New York (USA) - Winzigste Proben genügen, um jetzt auch Farben auf Naturbasis in alten und besonders in antiken Kunstwerken zu analysieren. Bislang waren solche organischen Farbreste mit den üblichen physikalischen Techniken nicht zu bestimmen, weil sie bei der einen Methode zu schwach, bei der anderen zu stark aufleuchteten. Doch mithilfe silberner Nanopartikel und dem Verbessern einer optischen Streuungstechnik gelang es einem New Yorker Museumsforscher jetzt, die ältesten bekannten Färbemittel, aus Pflanzen- und Tierextrakten, in archäologischen Funden eindeutig nachzuweisen. Die Methode könnte auch der Polizeiarbeit dienen, um feinste organische Spuren aufzudecken - oder etwa der Pharmaforschung ein neues Analysewerkzeug bieten, schreibt der Forscher in den "Proceedings of the National Academy of Sciences".

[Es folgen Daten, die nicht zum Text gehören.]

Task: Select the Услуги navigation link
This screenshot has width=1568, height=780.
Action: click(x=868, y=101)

"Die schwachen Konzentrationen, in denen diese [organischen Farbstoffe] verwendet wurden, und die Störungen durch die Protein, Harz oder Öl bindenden Substanzen in Pigment- und Lackproben" machen das Identifizieren schwierig, schreibt Marco Leona von der Forschungsabteilung des New Yorker Metropolitan Museum of Art. Ohnehin ist das Probennehmen kaum möglich, ohne das Kunstwerk zu beschädigen. Leona gelang es, die Empfindlichkeit der Messmethode deutlich zu verstärken. So sind nur noch Proben von 25 Mikrometern Durchmesser nötig, Kunstwerk oder Artefakt müssen nicht beschädigt werden müssen.

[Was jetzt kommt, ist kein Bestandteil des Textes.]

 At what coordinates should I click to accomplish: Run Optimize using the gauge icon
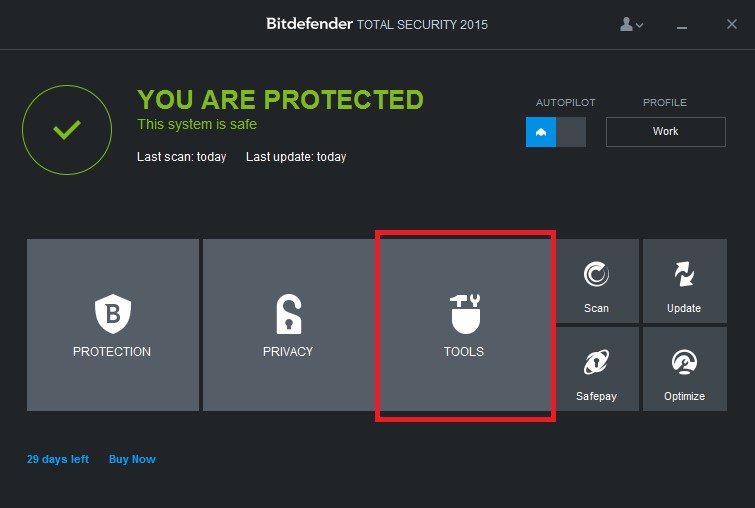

Schlüsselfaktoren dafür waren ein hochaktives stabilisiertes Silberkolloid sowie eine "nicht schädigende Behandlungsprozedur für die Hydrolyseprobe, die die Adsorption auf dem Kolloid maximiert", schreibt Leona. Das Silberkolloid gewann Leona durch Mikrowellen unterstützte Reduktion von Silbersulfat mit Glukose und Natriumcitrat. Nachdem der Forscher seiner Farbstoffprobe das Kolloid hinzugegeben hatte, setzte er auf die selten genutzte, so genannte Oberflächen verstärkte Resonanz-Raman-Spektroskopie (SERRS, englisch: SurfaceEnhanced Resonance Scattering). Diese Methode eignet sich etwa, wenn die eigentliche Raman-Strahlung wie bei organischen Farbstoffen von Fluoreszenz überlagert wird. Das Silberkolloid mindert das Fluoreszieren und verstärkt die Raman-Strahlung. Für gewöhnliche UV-Absorptionsanalysen und Fluoreszenz-Spektren liefern organische Farbstoffe zu schwache Signale.

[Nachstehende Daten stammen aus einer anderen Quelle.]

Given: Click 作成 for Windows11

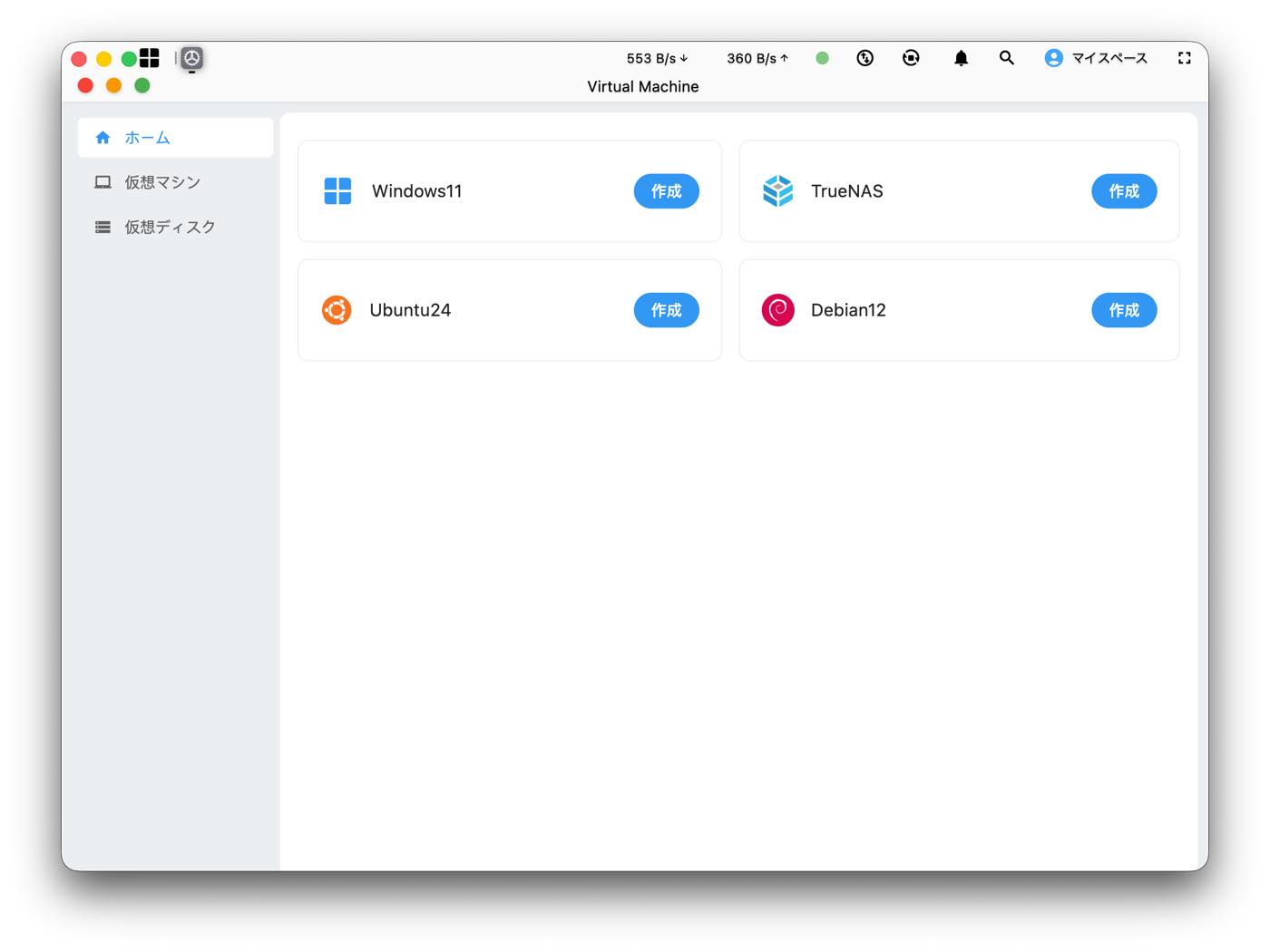Looking at the screenshot, I should (x=666, y=191).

Beim Zugeben des Silberkolloids zur Probe wanderten die Farbpartikel zur Oberfläche der Nanoteilchen. Dort sorgen sie für eine Verbindung zwischen den Silberpartikeln, die dadurch verklumpen. Mit Laserlicht bestrahlt, wird das elektromagnetische Feld des Strahls an diesen Stellen verstärkt, weil es in Resonanz mit den so genannten Oberflächenplasmonen schwingt - parallel zur Oberfläche eines Metalls angeregte elektronische Schwingungen. Dank dieses Effekts führen wenige tausend Moleküle zu extrem hoher Ramanstreuung, die sich auch bei winzigen Farbproben messen lässt. Insgesamt 25 Minuten benötigte Leona, um mit seiner Methode archäologische Pigmentproben von nur 25 Mikrometern Größe zu analysieren.

Erfolgreich war er unter anderem mit den frühesten bekannten Proben des Alizarin, eines gelben Pigments aus der Wurzel des Färberkrapps, das sich an einem 4000 Jahre alten Fund aus Ägypten fand - sowie mit dem roten Farbstoff Laccainsäure, der einst aus Schelllackläusen gewonnen wurde und eine französische Madonna aus dem 12. Jahrhundert schmückte. Mithilfe organischer Farbstoffe und den mit ihnen behandelten Objekten können Historiker ebenso Fälschungen aufdecken wie auch die Funde in ihren historischen Kontext einordnen und Handelsrouten des Altertums nachvollziehen.